» Data records:

※ ※ ※

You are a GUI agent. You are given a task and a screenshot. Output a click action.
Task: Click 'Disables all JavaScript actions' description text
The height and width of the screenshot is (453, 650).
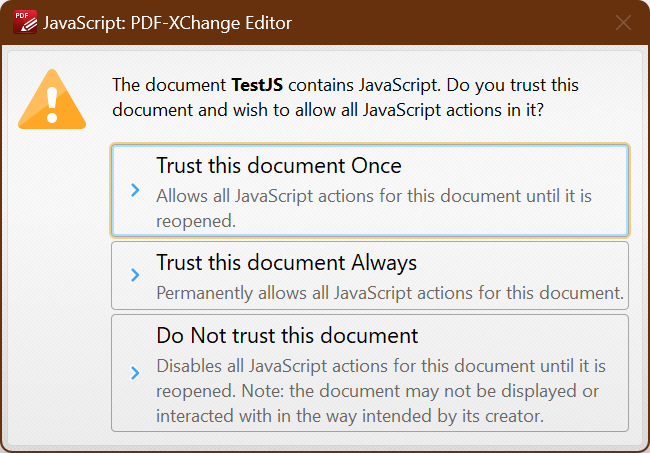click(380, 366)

※ ※ ※

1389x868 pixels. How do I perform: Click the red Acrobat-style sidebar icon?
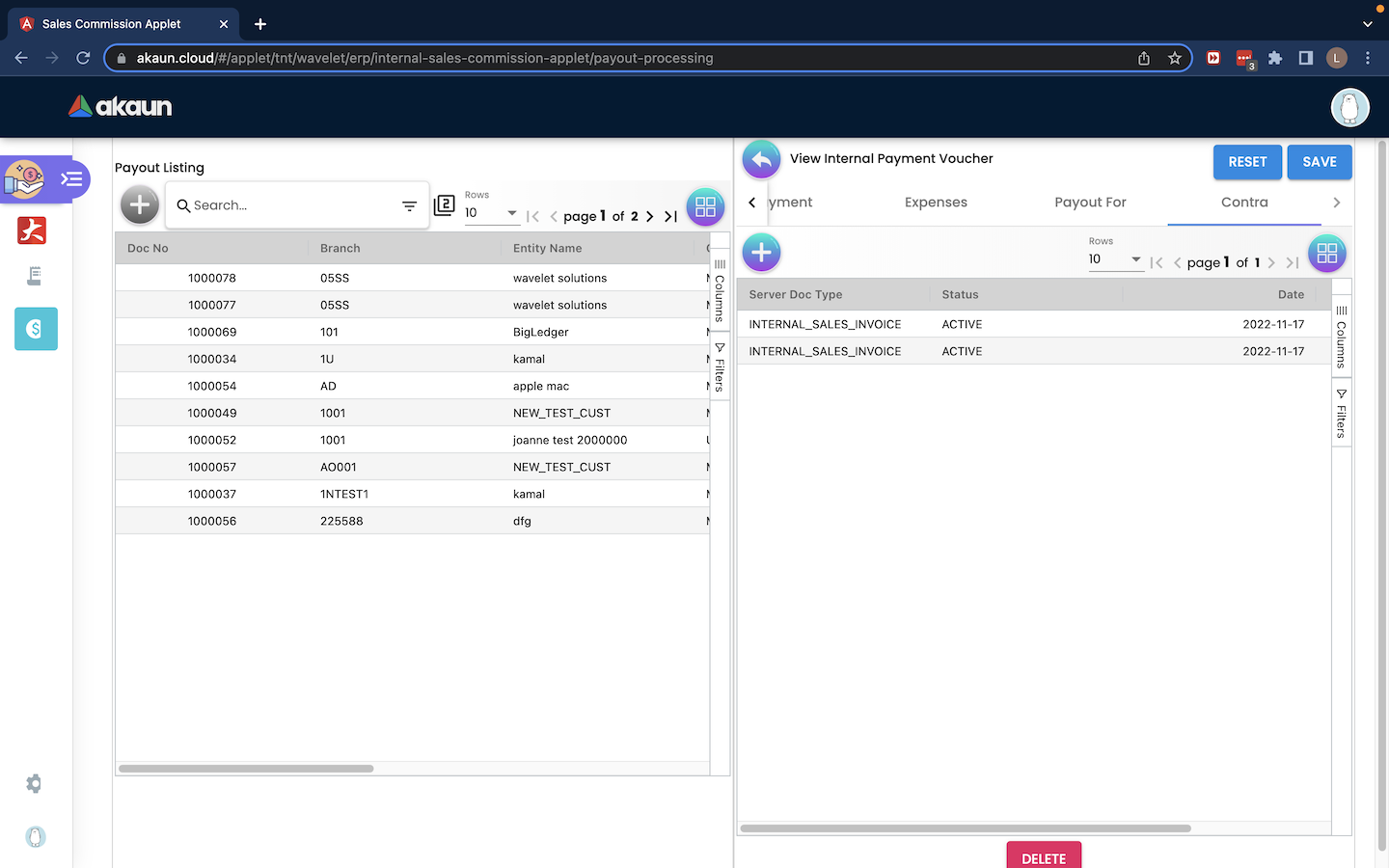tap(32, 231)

※ ※ ※

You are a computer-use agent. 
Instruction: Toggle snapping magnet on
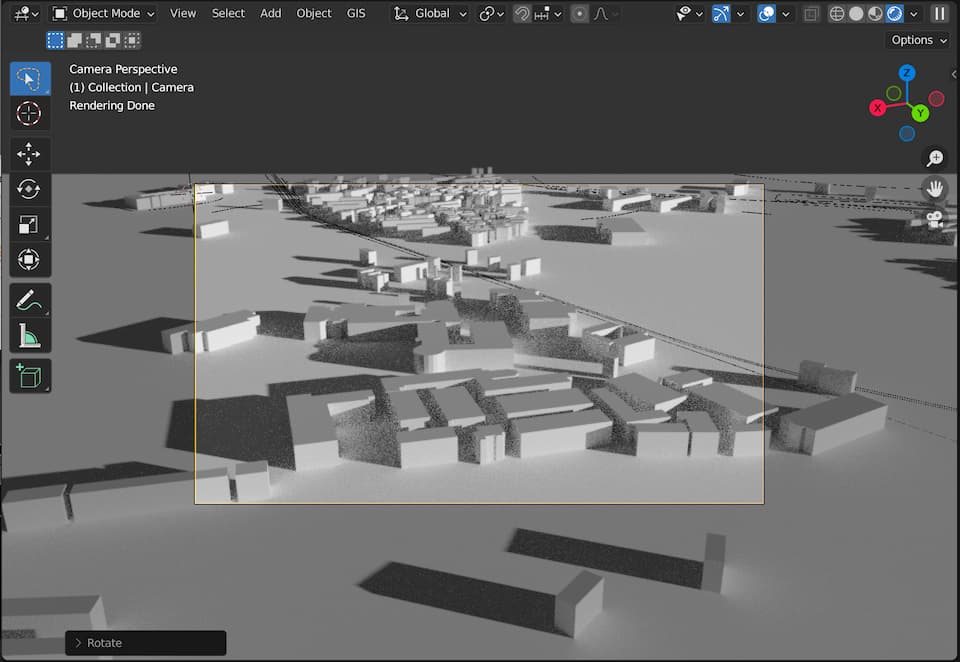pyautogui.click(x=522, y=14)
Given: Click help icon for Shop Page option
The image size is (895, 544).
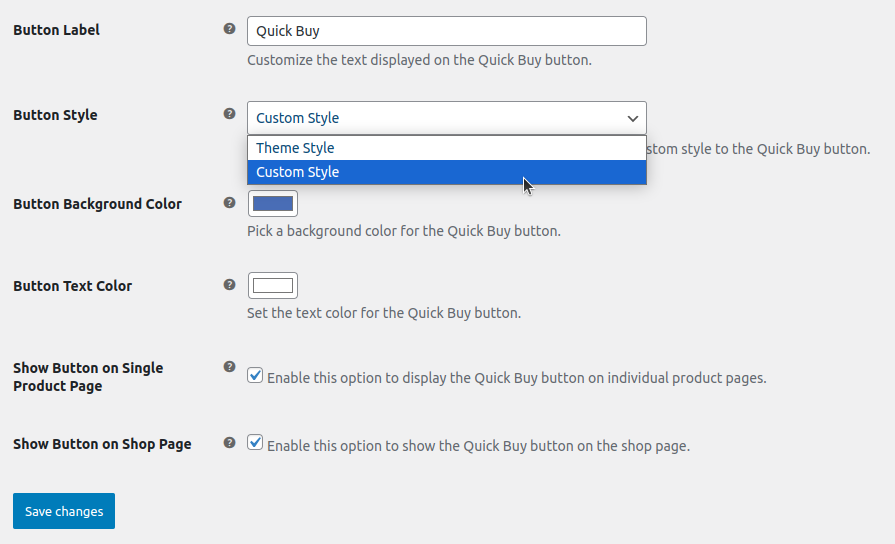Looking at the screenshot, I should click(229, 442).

※ ※ ※

» About this exercise: Total up the lines in the listing above that include "agent". Give the number by itself.

» Expected answer: 2